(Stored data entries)
Segment Open
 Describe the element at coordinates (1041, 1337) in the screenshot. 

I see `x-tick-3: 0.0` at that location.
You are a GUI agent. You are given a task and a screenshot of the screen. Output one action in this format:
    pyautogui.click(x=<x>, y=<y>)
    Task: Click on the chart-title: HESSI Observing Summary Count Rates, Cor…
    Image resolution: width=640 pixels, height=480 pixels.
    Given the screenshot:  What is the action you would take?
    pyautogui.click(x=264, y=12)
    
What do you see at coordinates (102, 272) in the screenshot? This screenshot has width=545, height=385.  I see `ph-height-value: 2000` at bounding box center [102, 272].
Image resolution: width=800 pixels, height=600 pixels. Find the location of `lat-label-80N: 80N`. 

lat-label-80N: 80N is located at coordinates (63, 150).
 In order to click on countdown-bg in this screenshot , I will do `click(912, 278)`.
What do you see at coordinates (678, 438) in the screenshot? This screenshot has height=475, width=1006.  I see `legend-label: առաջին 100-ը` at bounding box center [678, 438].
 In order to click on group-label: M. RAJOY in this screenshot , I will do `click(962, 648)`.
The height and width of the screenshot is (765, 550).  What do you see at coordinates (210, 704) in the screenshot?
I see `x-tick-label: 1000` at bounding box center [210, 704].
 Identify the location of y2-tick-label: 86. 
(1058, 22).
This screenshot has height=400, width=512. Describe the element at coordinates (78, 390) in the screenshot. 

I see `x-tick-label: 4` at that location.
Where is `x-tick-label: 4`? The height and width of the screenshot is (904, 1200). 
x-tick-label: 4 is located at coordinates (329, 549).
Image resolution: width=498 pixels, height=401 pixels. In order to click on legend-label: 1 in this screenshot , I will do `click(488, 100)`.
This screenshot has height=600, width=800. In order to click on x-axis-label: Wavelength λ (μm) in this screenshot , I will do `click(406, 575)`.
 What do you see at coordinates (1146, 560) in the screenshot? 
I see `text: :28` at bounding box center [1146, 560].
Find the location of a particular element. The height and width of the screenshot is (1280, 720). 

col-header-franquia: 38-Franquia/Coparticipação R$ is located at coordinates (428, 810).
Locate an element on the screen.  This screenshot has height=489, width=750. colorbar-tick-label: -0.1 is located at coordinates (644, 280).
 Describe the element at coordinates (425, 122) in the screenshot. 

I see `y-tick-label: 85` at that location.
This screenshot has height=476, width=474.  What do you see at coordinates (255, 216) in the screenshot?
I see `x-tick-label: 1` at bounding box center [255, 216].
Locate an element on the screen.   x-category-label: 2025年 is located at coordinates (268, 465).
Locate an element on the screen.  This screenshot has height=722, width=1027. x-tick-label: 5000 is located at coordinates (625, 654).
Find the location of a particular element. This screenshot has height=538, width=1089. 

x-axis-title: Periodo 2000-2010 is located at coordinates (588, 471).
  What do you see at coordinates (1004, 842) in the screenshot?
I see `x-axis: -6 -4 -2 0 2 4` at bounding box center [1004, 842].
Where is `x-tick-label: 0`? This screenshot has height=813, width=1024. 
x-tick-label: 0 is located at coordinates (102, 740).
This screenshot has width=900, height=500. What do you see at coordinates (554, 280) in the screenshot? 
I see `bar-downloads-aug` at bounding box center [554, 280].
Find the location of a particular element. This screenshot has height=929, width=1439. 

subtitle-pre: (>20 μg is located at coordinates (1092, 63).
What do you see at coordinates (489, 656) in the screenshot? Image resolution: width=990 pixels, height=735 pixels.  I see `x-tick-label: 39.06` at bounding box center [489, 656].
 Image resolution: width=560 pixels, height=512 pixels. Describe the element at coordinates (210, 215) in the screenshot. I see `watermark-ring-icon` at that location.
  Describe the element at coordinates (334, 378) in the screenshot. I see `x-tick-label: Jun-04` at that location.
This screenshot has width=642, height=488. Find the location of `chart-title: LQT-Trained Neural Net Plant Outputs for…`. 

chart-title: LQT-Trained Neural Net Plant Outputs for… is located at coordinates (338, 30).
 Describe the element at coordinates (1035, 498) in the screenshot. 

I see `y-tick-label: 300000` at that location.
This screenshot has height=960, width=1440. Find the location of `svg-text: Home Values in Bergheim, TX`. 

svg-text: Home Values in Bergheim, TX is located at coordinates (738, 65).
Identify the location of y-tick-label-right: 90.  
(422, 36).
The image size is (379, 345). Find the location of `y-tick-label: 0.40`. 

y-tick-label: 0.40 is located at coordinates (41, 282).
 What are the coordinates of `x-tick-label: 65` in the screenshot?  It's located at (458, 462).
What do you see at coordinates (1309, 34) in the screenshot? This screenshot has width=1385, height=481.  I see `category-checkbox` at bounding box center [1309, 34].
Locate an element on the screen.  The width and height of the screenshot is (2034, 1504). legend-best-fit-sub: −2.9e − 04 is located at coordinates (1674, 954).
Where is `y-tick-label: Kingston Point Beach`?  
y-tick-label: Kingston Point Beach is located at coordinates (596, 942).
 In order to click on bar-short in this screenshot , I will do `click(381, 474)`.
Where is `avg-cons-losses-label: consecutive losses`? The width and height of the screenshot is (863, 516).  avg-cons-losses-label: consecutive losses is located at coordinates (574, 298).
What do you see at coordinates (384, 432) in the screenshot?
Segment Closed
Task prompt:
Return unchanged the lines of the data from the line containing "In order to click on bar-short" through the end of the data, with both ends included.

Finished task:
 In order to click on bar-short in this screenshot , I will do `click(381, 474)`.
Where is `avg-cons-losses-label: consecutive losses`? The width and height of the screenshot is (863, 516).  avg-cons-losses-label: consecutive losses is located at coordinates (574, 298).
What do you see at coordinates (384, 432) in the screenshot?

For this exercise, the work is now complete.